By Brian Otieno | May 30th 2021
Business as usual as at the Gikomba open-air market in Nairobi on April 4, 2020. [Elvis Ogina, Standard]

The 60-day extension of the nationwide dusk-to-dawn curfew elapsed yesterday, setting stage for the next round of what has been a familiar cycle for Kenyans for more than a year.

By yesterday, the government had not communicated whether or not Kenyans would still observe the curfew.

“Communication would be made in due course,” State House spokesperson Kanze Dena told Sunday Standard yesterday.

The country’s Covid-19 positivity rate stood at seven percent on Friday, with 344 people testing positive for the coronavirus out of a sample size of 4,864. The government has explained high Covid-19 infection rates as the reason behind longer curfews.

When he extended the curfew for 60 days at the onset of the third wave on March 12, President Uhuru Kenyatta announced that the positivity rate had surged to 14 percent from two in January.

Questions to answer |
1. According to the article on Kenya's curfew, what was the country's Covid-19 positivity rate on Friday?
2. Carry the article on Kenya's curfew forward from its final sentence.

Supplied data |
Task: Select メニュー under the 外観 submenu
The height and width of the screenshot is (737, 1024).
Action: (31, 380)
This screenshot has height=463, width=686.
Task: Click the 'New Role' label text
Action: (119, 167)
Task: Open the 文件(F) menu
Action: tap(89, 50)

Results of the exercise |
1. Seven percent.

2.
“The containment measures we have instituted today and all the interventions that the government has made over the last 14 months are geared towards responding to the unprecedented health threat that has gripped the world,” said the president.

However, the World Health Organisation warned that such measures were unsustainable, given that Covid-19 was projected to last longer than expected.

In light of this, many countries across the world have focused on other containment measures such as vaccinating their populations.

However, the less than one million people vaccinated in Kenya is a drop in the ocean for the country to attain herd immunity.

Speaking to Sunday Standard, Health Chief Administrative Secretary Mercy Mwangangi seemingly endorsed the curfew to fight the pandemic, saying, “It has had a lot of value.”